| Data supplied |
=== Section Start ===

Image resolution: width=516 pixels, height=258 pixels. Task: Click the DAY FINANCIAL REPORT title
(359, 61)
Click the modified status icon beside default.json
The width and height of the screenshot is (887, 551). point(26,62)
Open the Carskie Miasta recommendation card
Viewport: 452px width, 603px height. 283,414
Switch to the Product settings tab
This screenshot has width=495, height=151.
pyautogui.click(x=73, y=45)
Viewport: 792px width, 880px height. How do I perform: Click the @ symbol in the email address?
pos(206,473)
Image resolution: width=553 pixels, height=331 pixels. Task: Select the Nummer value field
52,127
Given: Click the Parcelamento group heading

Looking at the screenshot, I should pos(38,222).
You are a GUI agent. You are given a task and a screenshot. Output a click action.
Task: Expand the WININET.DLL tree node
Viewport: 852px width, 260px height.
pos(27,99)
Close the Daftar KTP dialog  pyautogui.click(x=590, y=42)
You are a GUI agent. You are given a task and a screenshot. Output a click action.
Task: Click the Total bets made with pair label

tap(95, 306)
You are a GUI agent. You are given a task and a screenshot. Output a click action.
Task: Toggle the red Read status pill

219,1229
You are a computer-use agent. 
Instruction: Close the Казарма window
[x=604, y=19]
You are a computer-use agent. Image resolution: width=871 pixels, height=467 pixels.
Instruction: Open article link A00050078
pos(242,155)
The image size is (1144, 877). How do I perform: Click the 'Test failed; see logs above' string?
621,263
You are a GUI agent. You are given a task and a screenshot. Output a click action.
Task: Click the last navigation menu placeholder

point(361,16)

=== Section End ===

| Exercise |
From the records above, pick out and copy each line holding the word "computer".

| Answer for the task |
You are a computer-use agent. 
You are a computer-use agent. Image resolution: width=871 pixels, height=467 pixels.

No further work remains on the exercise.